成山剛(Vo, G) 今までに比べて早かったですね。

──前作の「paratroop」から今作に至るまで1年2カ月なんですが、その間にシングルを2枚出して、2回の全国ツアーとsleepy.ac(アコースティック編成の名義)のツアーを開催して、フェスにも出演してとずいぶん多忙な日々だったと思います。その間にアルバムを作るのは大変だったのでは?

インタビュー風景

成山 そうですね。ツアーの合間を縫って、4月、9月、11月の3回に分けてレコーディングしてましたね。しかも最初から青写真的なものがあったわけではなかったんで、最後の最後までどうなるかわからず……。

──でも無事完成したと。

成山 ええ(笑)。

──今回のアルバムには、昨年リリースした2枚のシングルが収録されています。6月に発表した「君と背景」はキャリア初のシングルというだけでなく、「朝から聴けるsleepy.ab」というコンセプトが印象的でした。

成山 「君と背景」を作ってるときは北海道は雪解けの時期で。その時期って、夏に向かっていくまでの短い時間なんですけど、キラキラしてて僕はすごく好きなんです。初めてのシングルってことで怖さもあったんですけど、新しいことに挑戦する思いや季節感を表現したいなと思って、アレンジした山内に「ちょっと光の量多めに」とお願いました。

──シングルを出すのは怖かったんですか?

成山 はい。どうやってシングルを作ったらいいのかわからなくて。アルバムってある程度曲が揃ってストーリーがあったり、聴く側もそれを意識して聴いたりできるんだけど、シングルはその曲がバンドのイメージになってしまう。だから慎重にならざるを得なかった。

──シングルを出したことで得たものはありましたか?

成山 自分たちを客観的に見るようになりましたね。シングルだからただポップにするっていうのは違うって思ってたし、自分たちらしさも入れたかったし。そもそも自分たちらしさっていうのは何なのか、どうやって入れたらいいのかを考えて。良いものができても、聴き手に誤解されたまま受け取られたらその後はないし。だから、自分たちが納得できるところはどこなのか考えながら作ってました。

──「君と背景」は開けたイメージの曲でしたが、2ndシングル「かくれんぼ」は閉塞感のある曲ですよね。そのへんのバランスは意識されました?

成山 ええ。「君と背景」は外に向いて動き出す感じとか、変わりたい思いとか、躍動感を出したんですけど、その分次は閉じたくなっちゃったんですね。開きっぱなしじゃいれなくなったっていうか。そうやってバランスを保たないと、音楽を作り続けていけないなって思っちゃうんです。
● ● ● ● ●
_課題_:
このインタビューの「成山剛(Vo, G) 今までに比べて早かったですね。」を含むところから「までどうなるかわからず……。」までを書き出し、その中の「レコーディング」を「録音」に置き換えてください。 後に続く項目は、作業には使いません。

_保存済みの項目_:
● ● ● ● ●
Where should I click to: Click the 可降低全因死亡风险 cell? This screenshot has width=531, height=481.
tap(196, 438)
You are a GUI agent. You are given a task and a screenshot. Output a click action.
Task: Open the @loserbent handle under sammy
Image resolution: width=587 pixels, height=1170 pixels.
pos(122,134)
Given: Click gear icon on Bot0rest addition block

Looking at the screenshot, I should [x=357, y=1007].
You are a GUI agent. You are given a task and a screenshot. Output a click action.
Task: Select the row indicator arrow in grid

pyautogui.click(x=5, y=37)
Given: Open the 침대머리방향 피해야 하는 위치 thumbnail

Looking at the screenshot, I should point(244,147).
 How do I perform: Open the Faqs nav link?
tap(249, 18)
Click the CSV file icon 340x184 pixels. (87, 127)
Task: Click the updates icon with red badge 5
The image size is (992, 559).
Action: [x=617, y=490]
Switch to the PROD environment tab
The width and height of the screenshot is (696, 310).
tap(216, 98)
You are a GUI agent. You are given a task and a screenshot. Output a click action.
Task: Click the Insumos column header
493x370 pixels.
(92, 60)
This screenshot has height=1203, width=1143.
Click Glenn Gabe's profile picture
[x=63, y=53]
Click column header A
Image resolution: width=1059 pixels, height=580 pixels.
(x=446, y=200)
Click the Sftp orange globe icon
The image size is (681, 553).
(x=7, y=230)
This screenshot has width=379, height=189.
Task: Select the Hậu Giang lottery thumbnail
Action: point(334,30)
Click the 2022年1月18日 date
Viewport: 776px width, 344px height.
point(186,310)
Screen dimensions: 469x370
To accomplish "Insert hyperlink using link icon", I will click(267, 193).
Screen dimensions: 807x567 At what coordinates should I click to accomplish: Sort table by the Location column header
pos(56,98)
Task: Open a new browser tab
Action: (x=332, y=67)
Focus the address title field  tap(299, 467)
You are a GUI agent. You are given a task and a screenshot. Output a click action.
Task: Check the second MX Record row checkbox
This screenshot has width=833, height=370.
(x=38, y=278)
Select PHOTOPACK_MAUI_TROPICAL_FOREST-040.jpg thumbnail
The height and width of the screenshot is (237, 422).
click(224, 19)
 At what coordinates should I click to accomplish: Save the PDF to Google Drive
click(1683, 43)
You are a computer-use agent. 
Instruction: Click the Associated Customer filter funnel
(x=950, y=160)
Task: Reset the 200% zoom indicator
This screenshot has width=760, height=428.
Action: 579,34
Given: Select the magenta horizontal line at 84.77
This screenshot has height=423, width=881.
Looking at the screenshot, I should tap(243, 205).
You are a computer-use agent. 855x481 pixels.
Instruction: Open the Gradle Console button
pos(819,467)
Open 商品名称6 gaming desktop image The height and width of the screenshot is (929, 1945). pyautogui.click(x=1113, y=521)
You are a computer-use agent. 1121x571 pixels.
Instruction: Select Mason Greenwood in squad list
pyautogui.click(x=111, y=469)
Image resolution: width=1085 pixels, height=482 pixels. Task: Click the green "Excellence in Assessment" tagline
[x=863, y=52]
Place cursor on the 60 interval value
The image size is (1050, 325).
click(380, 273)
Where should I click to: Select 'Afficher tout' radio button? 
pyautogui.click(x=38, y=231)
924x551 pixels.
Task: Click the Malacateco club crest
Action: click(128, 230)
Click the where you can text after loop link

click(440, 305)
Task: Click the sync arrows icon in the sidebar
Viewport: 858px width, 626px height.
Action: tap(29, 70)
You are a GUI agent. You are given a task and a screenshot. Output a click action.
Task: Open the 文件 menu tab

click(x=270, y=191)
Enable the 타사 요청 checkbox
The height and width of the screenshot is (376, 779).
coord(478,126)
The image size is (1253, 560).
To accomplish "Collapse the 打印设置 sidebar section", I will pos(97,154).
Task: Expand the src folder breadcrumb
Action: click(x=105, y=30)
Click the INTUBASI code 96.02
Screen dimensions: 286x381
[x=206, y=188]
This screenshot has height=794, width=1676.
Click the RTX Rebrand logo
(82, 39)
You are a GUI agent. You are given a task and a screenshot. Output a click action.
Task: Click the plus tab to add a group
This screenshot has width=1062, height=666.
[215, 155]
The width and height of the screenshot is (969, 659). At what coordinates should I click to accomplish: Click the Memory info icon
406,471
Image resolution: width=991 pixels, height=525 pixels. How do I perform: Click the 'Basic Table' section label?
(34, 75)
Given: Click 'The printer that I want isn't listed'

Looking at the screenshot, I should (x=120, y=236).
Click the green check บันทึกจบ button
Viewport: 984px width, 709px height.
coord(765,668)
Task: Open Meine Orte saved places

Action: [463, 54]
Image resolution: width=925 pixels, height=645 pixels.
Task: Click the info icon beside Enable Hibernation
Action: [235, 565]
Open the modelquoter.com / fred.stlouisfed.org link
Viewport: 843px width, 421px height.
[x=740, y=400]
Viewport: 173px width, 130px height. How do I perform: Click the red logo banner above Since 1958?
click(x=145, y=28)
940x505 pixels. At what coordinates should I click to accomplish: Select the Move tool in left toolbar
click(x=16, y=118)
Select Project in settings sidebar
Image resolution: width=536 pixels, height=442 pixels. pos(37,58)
● ● ● ● ●
_解答_:
成山剛(Vo, G) 今までに比べて早かったですね。

──前作の「paratroop」から今作に至るまで1年2カ月なんですが、その間にシングルを2枚出して、2回の全国ツアーとsleepy.ac(アコースティック編成の名義)のツアーを開催して、フェスにも出演してとずいぶん多忙な日々だったと思います。その間にアルバムを作るのは大変だったのでは?

インタビュー風景

成山 そうですね。ツアーの合間を縫って、4月、9月、11月の3回に分けて録音してましたね。しかも最初から青写真的なものがあったわけではなかったんで、最後の最後までどうなるかわからず……。